» DESCRIPTION OF THE TASK
From the Ee Parakkum Thalika summary below, copy out the passage word for word, starting at "Ee Parakkum Thalika" and ending at "figure in Kerala.".

Ee Parakkum Thalika () is a 2001 Indian Malayalam-language slapstick comedy drama film starring Dileep, Harisree Asokan, Nithya Das and Cochin Haneefa. It was directed by Thaha and written by V. R. Gopalakrishnan, seems to have been inspired by Mouse Hunt. The film was also the debut film of actress Nithya Das. The story follows bus owner Unnikrishnan and his assistant Sundareshan who live and sleep in their bus. It is considered one of the best slapstick comedy movies in Malayalam cinema and was one of the highest grossing Malayalam movie in 2001. The bus known as Thamarakshan Pilla, which is a central figure in the movie eventually developed into a cult figure in Kerala.

» SUPPLIED ENTRIES
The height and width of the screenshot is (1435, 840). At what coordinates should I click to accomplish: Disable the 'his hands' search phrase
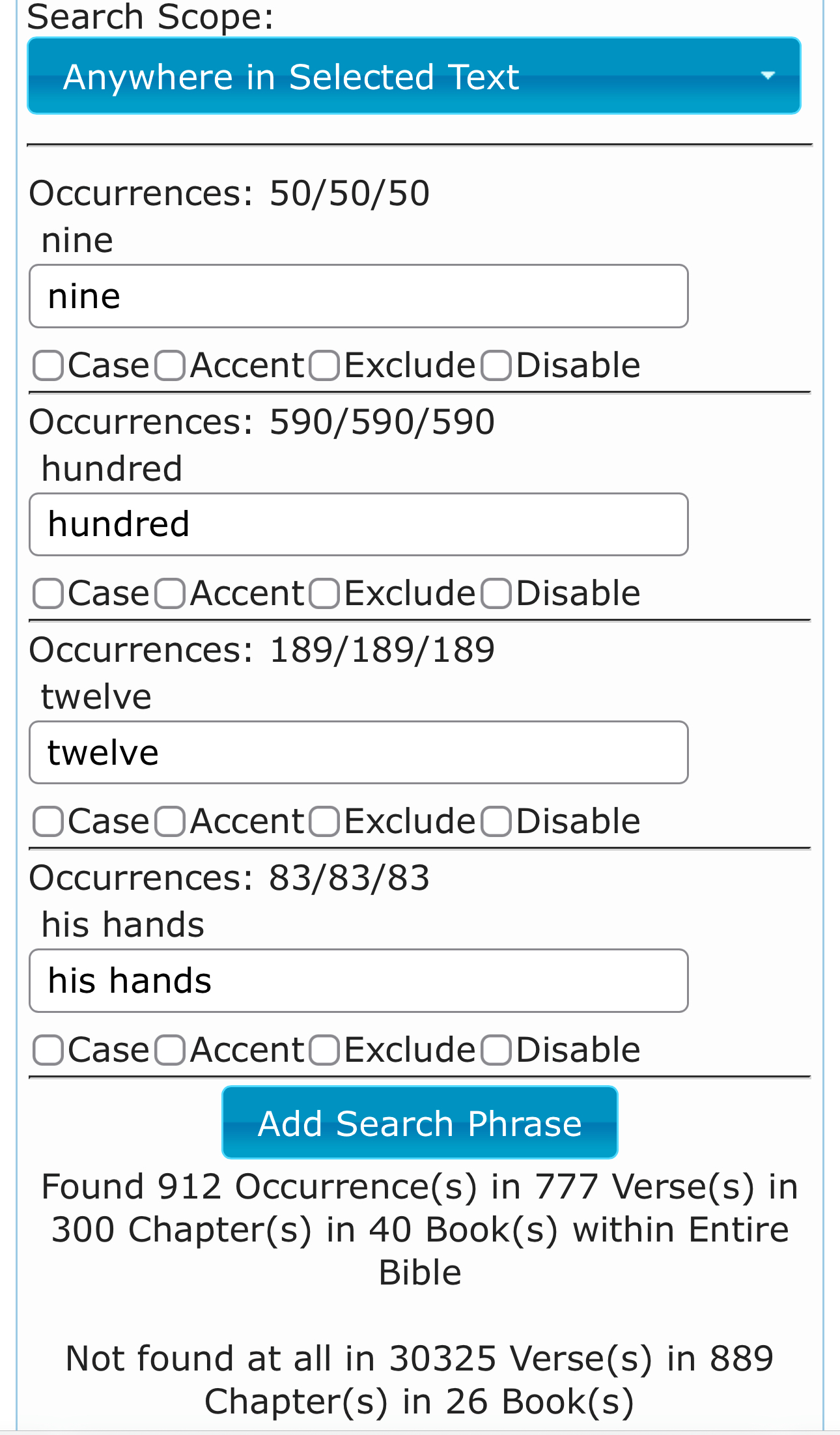[x=496, y=1050]
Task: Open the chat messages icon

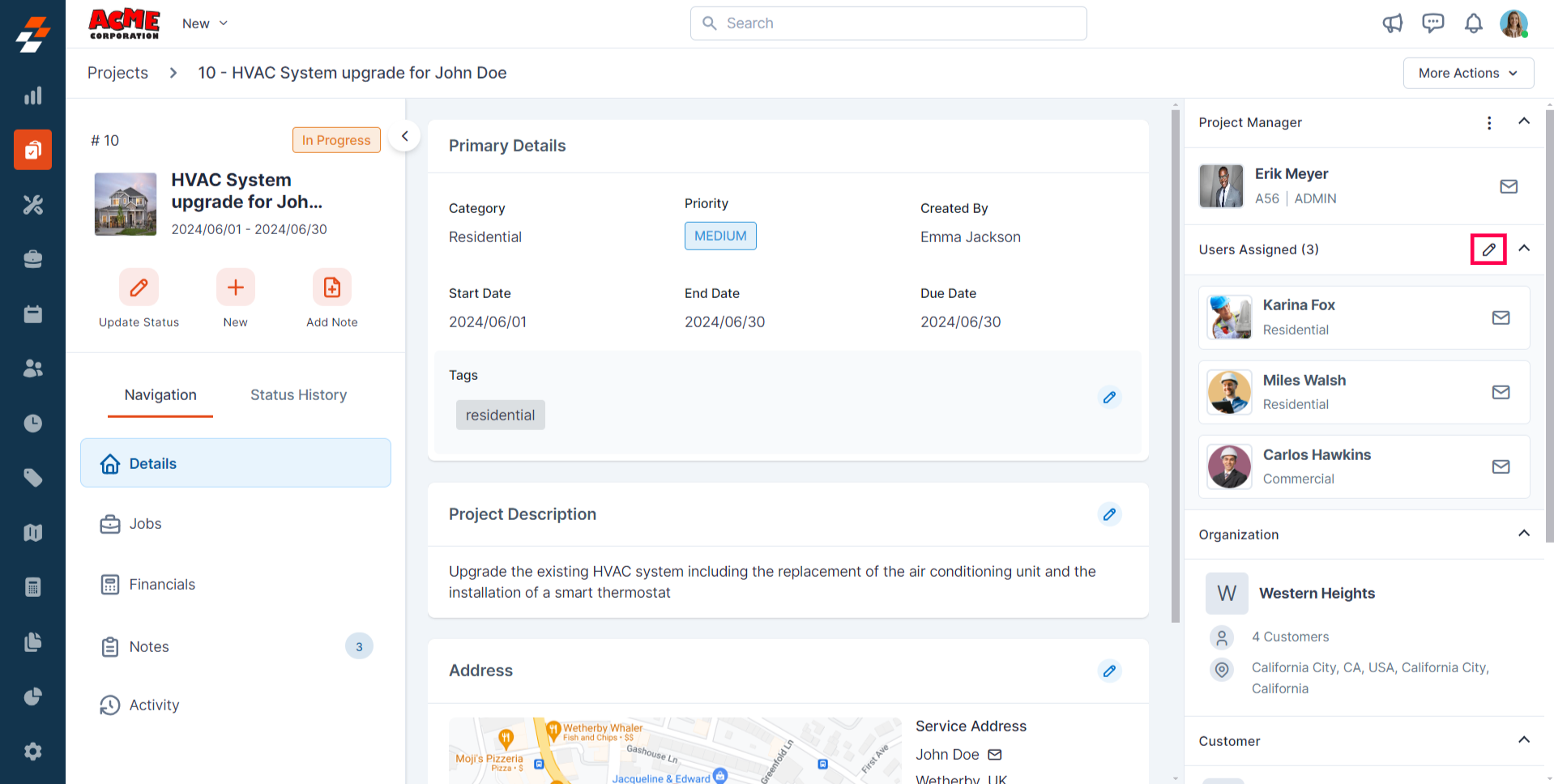Action: 1432,23
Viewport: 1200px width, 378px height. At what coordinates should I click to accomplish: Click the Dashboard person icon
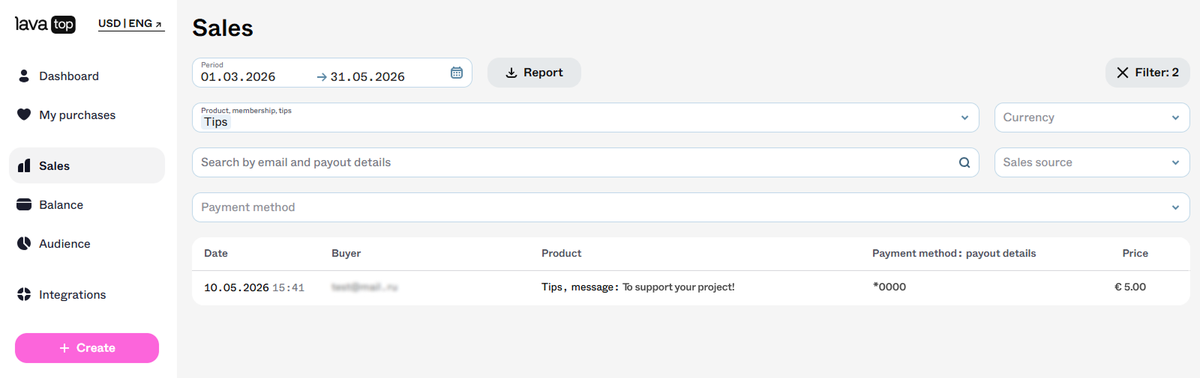pos(24,76)
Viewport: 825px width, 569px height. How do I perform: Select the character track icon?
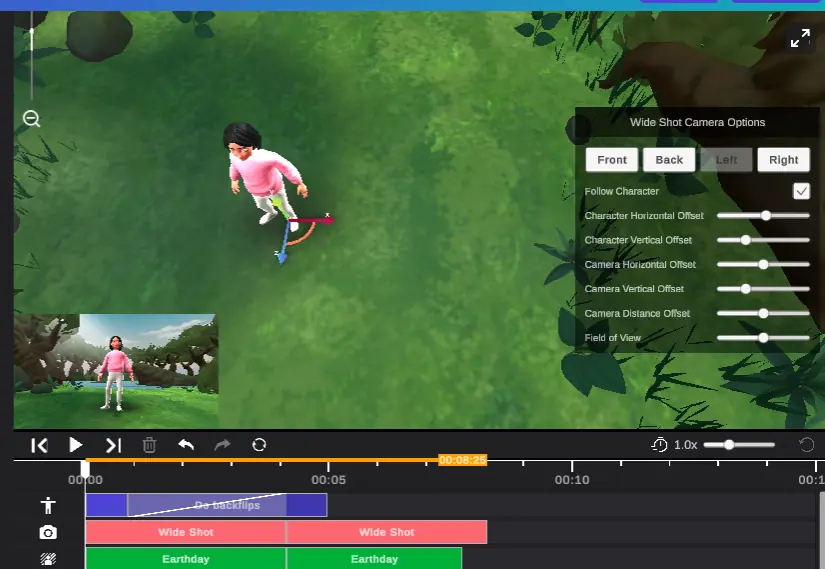click(48, 505)
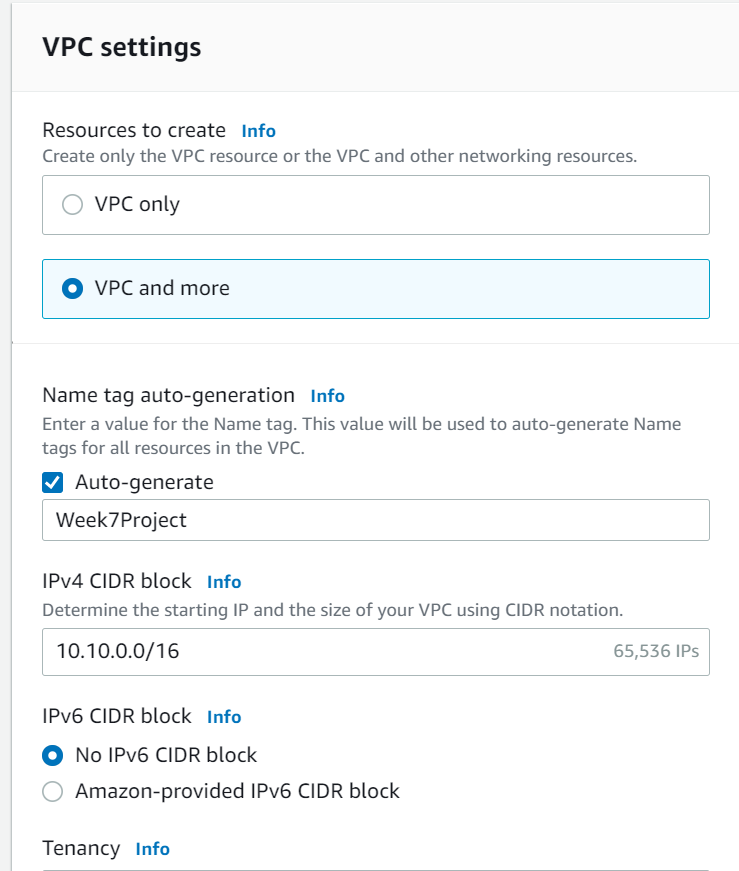Open the Tenancy Info link
The height and width of the screenshot is (871, 739).
coord(152,849)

» WRITTEN SOLUTION
Ee Parakkum Thalika () is a 2001 Indian Malayalam-language slapstick comedy drama film starring Dileep, Harisree Asokan, Nithya Das and Cochin Haneefa. It was directed by Thaha and written by V. R. Gopalakrishnan, seems to have been inspired by Mouse Hunt. The film was also the debut film of actress Nithya Das. The story follows bus owner Unnikrishnan and his assistant Sundareshan who live and sleep in their bus. It is considered one of the best slapstick comedy movies in Malayalam cinema and was one of the highest grossing Malayalam movie in 2001. The bus known as Thamarakshan Pilla, which is a central figure in the movie eventually developed into a cult figure in Kerala.